Drum2018 · 03/07/2019 12:11

In future if your Dh is going to be away don't have her to stay. That way when he's there he can deal with her sulking. Meanwhile while she's still there now, just say 'mil can you put dc 1&2 to bed while I sort the other 2', or 'can you empty the dishwasher while I get the kids pjs on'. If she doesn't want to help out and just sits around acting offended, I wouldn't be asking her back in a hurry.

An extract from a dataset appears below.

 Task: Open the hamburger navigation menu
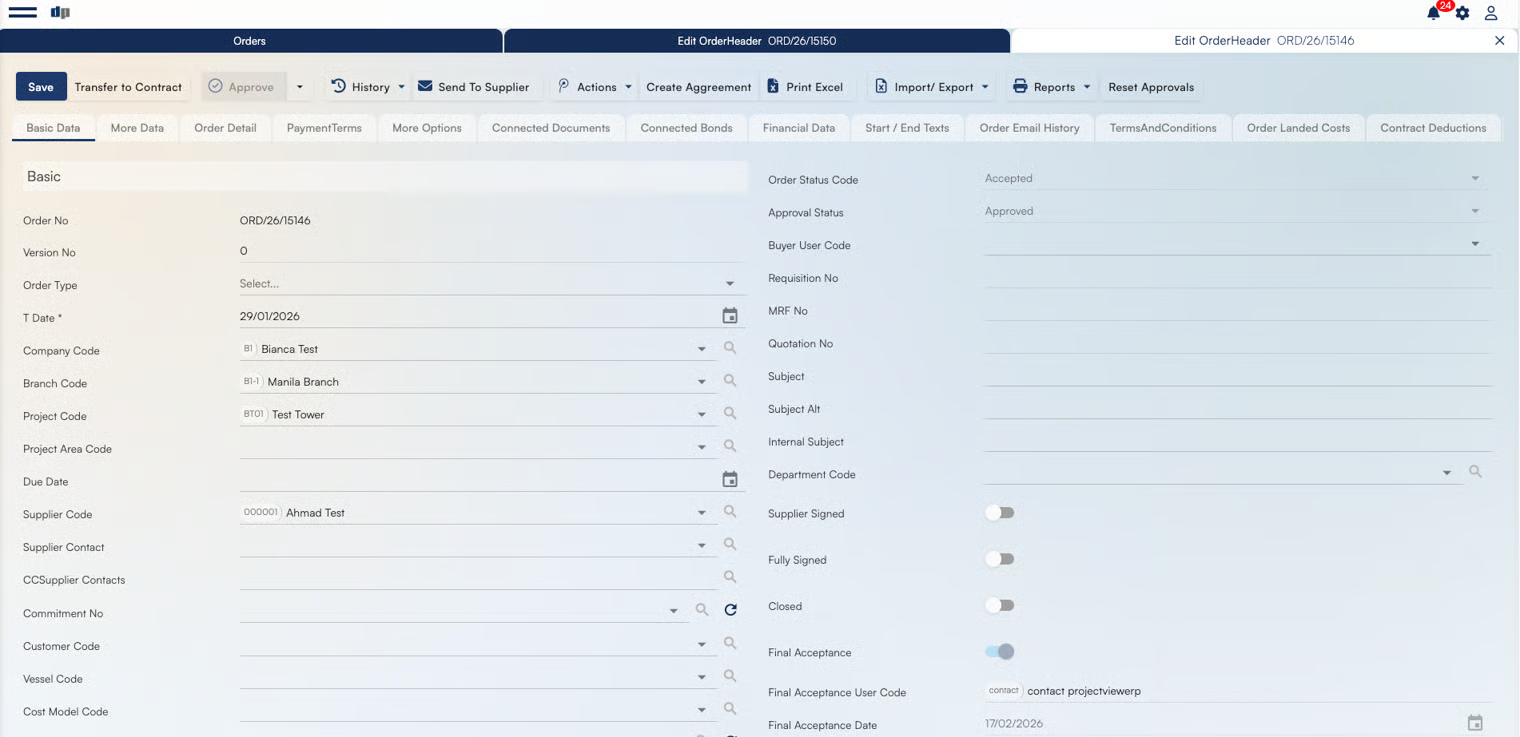pyautogui.click(x=22, y=13)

pandarific · 03/07/2019 12:12

That wasn't intended to be harsh btw, I know how you feel - it's just one of those things you're better off letting go imo. Thanks

BullBullBull · 03/07/2019 12:19

Maybe she doesn’t want to eat the food you’re offering. I think you’re overreacting

ScatteredMama82 · 03/07/2019 12:19

@pandarific it didn't come across as harsh at all, just very sensible. Thank you x

OP posts:
LadyBumclock · 03/07/2019 12:24

She's not doing anything actually wrong as such

Not terribly wrong or evil, but she is ignoring and trampling over OP's reasonably stated preferences and not actually offering useful help when asked. That is really rude if nothing worse. It's kind of a power play because underneath it all, she's saying to OP that she gets her way and OP's feeling don't matter. Of course she doesn't mean to be horrible, but it is horrible dealing with it. You just feel powerless, pushed around and guilty to boot.

SolsticeBabyMaybe · 03/07/2019 12:24

I think this is her way of 'pitching in'.

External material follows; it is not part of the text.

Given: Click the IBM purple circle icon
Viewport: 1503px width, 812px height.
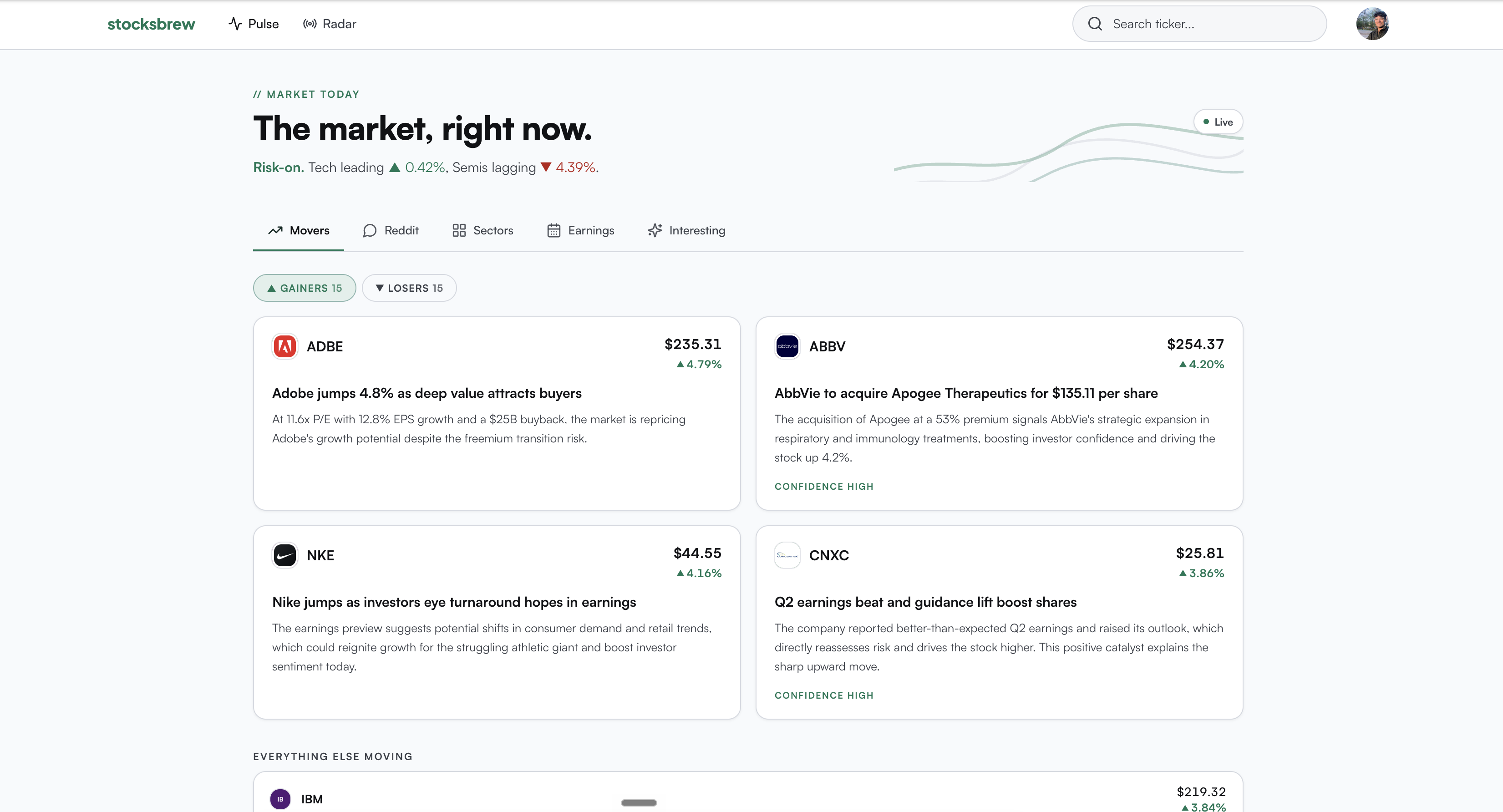Looking at the screenshot, I should [280, 799].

I think you are being overly controlling about this.

She doesn't have to share your values, and it doesn't sound like she's actually doing any harm.

Juells · 03/07/2019 12:25

I can sort of see her point. I had the opposite problem with my PiL, I eat healthily but they always had crap, I'd have to go shopping eventually just to have something I wanted to eat. And..swings and roundabouts...when I go to stay with my daughter I open the fridge and stare mournfully into it, searching for something I can have NOW, without soaking beans or cooking something that takes two hours.

Everyone has different tastes. She wants the pastries herself for when she's hungry. Let her buy the food she likes.

ScatteredMama82 · 03/07/2019 12:25

I'm going to be 'rightly' accused of drip feeding here but her inability to listen goes back a long way. She thinks what she thinks is right, and everyone else is wrong. This went as far as not making DS wear a helmet when he was riding his bike, despite her own son escaping death or serious injury only because he WAS wearing a helmet as a child and was knocked off his bike. We insist on the kids wearing helmets, it is non-negotiable. She knew that, but DS was being a fussy 4 year old and they were going to miss the bus so she just let him go without. This happened twice, and the second time she lied to my face about it. My 4 year old DS was honest and the truth came out. I didn't include this earlier as it seemed a totally separate issue but on reflection I think it is in fact related and is why I get so angry when she continues to display an inability to listen to what she is told.

OP posts:
ScatteredMama82 · 03/07/2019 12:30

@Juells the trouble is the pastries etc aren't for her! She won't eat them.

OP posts:
LadyBumclock · 03/07/2019 12:34

Your "drip feed" makes total sense to me. It's a power struggle. The thing is when it comes to your own home and DC, you should have the final say and she's overstepping. But she doesn't see herself as doing that so she tries to do it through giving and buying, and making you accept stuff from her.

LadyBumclock · 03/07/2019 12:36

And I don't think this is the same as buying your own food when you don't want / can't eat the food on offer - that can be a minefield too but different issue. It's about forcing food on you that she has bought to assert her presence and importance.

ScatteredMama82 · 03/07/2019 12:41

@LadyBumclock it sounds like you have experienced someone with similar tendencies!